[[ GIVEN TEXT, beginning ]]

Showing posts with label side effect. Show all posts
Showing posts with label side effect. Show all posts

Wednesday, March 03, 2010

On top of the world...


I'm having a very sleepy day. Each time I get up and think I'm done sleeping, it turns out I'm wrong and I have to go back to the sofa and sleep a few more hours and that is how I've been passing the time today. No cup of coffee has helped me get over it yet and I don't want to drink too much coffee, so I've switched to drinking cold milk. Tyke has been very accommodating and only wrecked the plant on the coffee table while I was asleep. That's the most damage he's done in all those hours and I couldn't even get mad about it. It wasn't his fault that he was left unsupervised and bored to tears.

I'm trying to pull myself together now, but I'm still sitting here in my pajamas and bathrobe and I don't know when I'll get dressed or if I'll get dressed. If I hadn't just been sick, I'd say I was getting sick, but I know I'm not. It's purely psychological, this tiredness. Maybe it is in reaction to the excitement I've been feeling at the prospect of me quitting my medication and that playing such a large role in my life these past few days. The thought has consumed me.

I'm also looking a lot at my feelings and emotions and behavior and deciding what is within the range of 'normal' and what could be labeled as pathological, or what could actually be a side effect of all the drugs I take. I've decided that a lot of it is 'normal' and that I'm not as far off course as I think I am. Certain feelings disappear quickly if I don't put a label on them. Like snow for the sun. It's the labeling that makes them important and pathological. It makes me look crazier than I am. It's something that I can change right now this minute.

The drugs I take have so many side effects that it's not even funny. If you read about the side effects, you would think long and hard before taking them, and taking them in combination with each other too. It's really no wonder that I have such altering moods during the day and that I have anxiety attacks and that I'm so tired so often and that I basically lack a personality.

Well, that's enough about that for now. It does rile me up.

The sun has been shining all day as far as I know. There's a bright blue sky and it's 5C. It's warm inside the living room because the sun shines right into the windows, which is nice in the wintertime, but not so nice in the summertime when it's hot. Oh look, I'm complaining about the summertime and it's not even spring yet.

I'm going to get dressed and walk the dog. The poor animal does have to go out once in a while.

Have a happy day.

Ciao,
Nora

Friday, January 15, 2010

I din't get it quite right...

[[ GIVEN TEXT, end ]]
[[ EXCERPTED RECORDS, beginning ]]

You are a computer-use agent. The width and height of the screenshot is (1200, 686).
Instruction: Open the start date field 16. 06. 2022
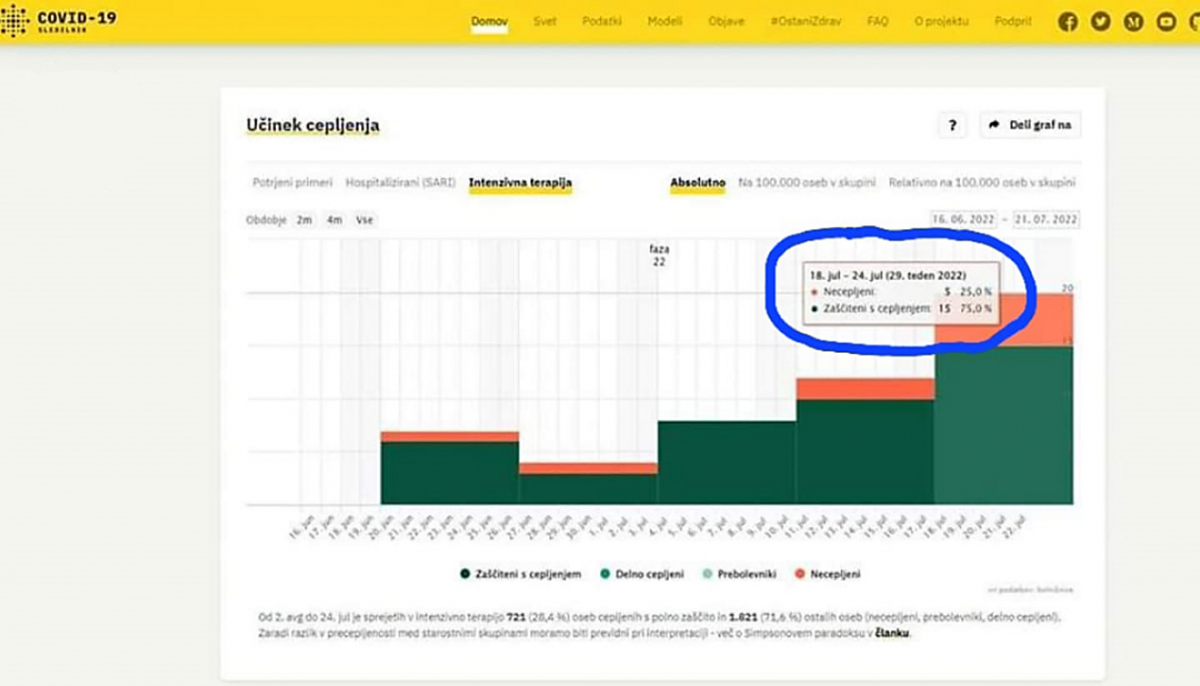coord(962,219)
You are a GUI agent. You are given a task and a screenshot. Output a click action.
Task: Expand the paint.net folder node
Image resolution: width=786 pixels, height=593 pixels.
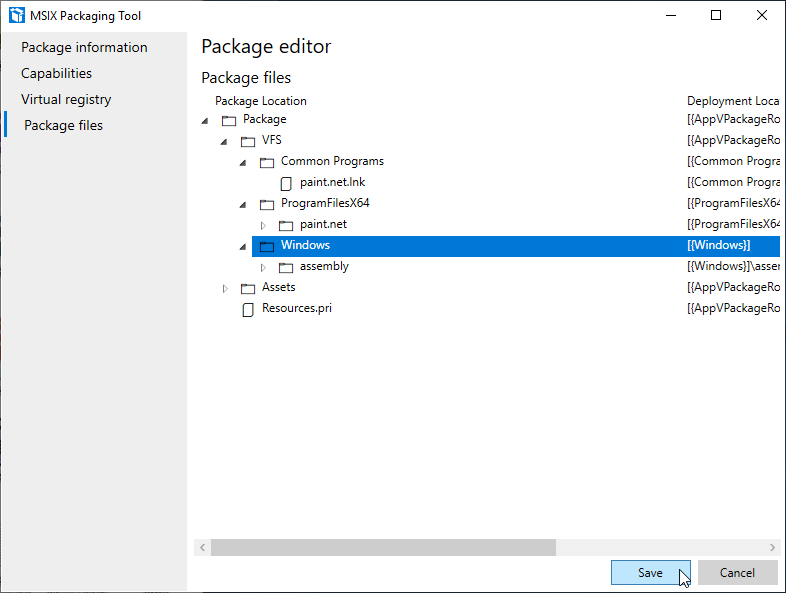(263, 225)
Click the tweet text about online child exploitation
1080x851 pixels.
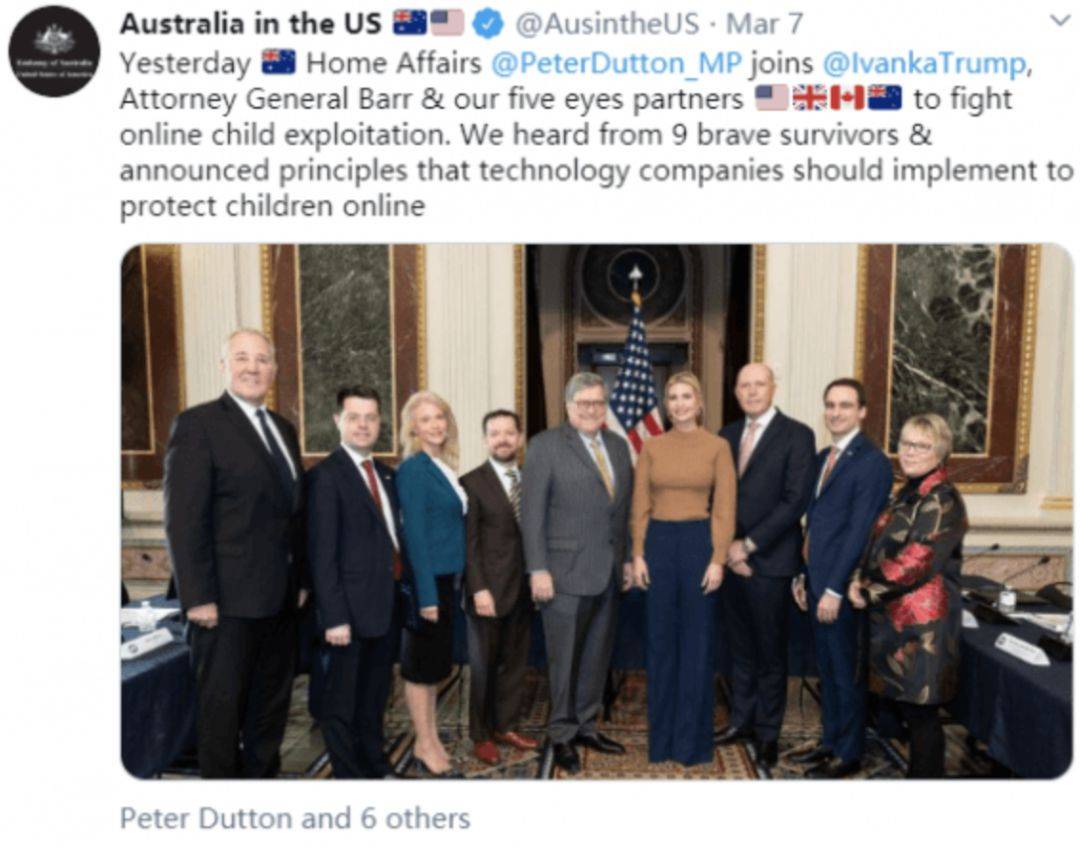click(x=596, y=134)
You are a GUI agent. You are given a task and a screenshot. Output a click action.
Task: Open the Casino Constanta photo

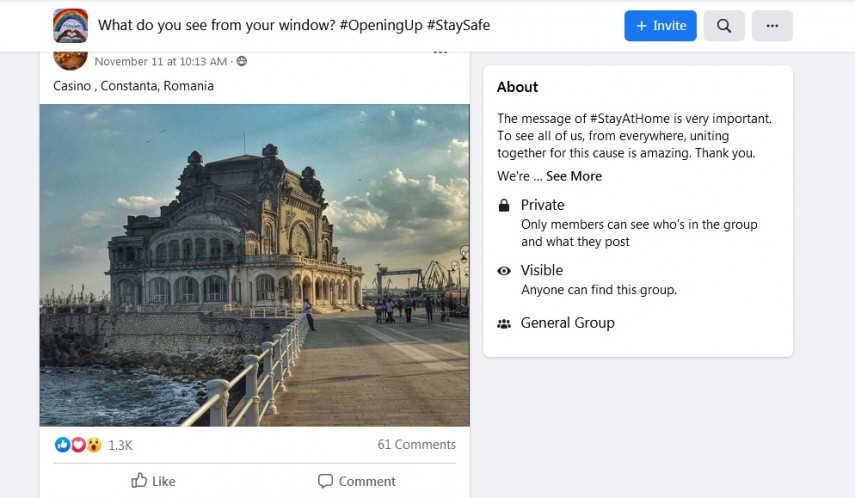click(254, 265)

[[ EXCERPTED RECORDS, end ]]

■ **ACTION ITEM A**
Summarize the blog post in two sentences.
■ **ACTION ITEM B**
List every problem the blog post says is no wonder given the side effects of the drugs the writer takes.
The material shown above is separate from the blog post and unrelated to it.

■ **EXPECTED ANSWER A**
The writer spends a very sleepy day mostly on the sofa and believes the tiredness is purely psychological, possibly a reaction to excitement about quitting medication. The writer also concludes that many feelings are "normal" and only seem pathological when labeled, while noting that the drugs taken have many side effects.

■ **EXPECTED ANSWER B**
- altering moods during the day
- anxiety attacks
- being tired so often
- basically lacking a personality